* **Recorded information**
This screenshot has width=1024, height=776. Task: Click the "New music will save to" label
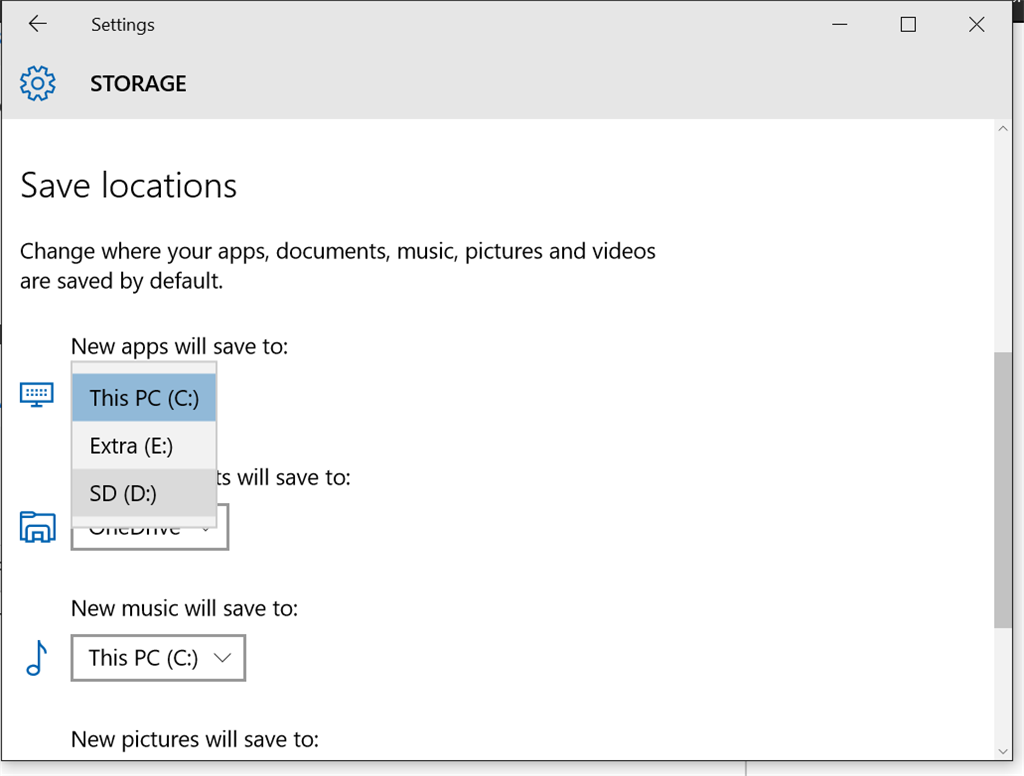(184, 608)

...

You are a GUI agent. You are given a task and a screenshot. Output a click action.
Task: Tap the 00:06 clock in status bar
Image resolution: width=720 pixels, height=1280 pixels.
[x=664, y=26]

* **What to do**
Copy out the records verbatim, beginning with the line that contains "You are a GUI" and ending after the line that contains "[x=664, y=26]", both lines included.

* **In response**
You are a GUI agent. You are given a task and a screenshot. Output a click action.
Task: Tap the 00:06 clock in status bar
Image resolution: width=720 pixels, height=1280 pixels.
[x=664, y=26]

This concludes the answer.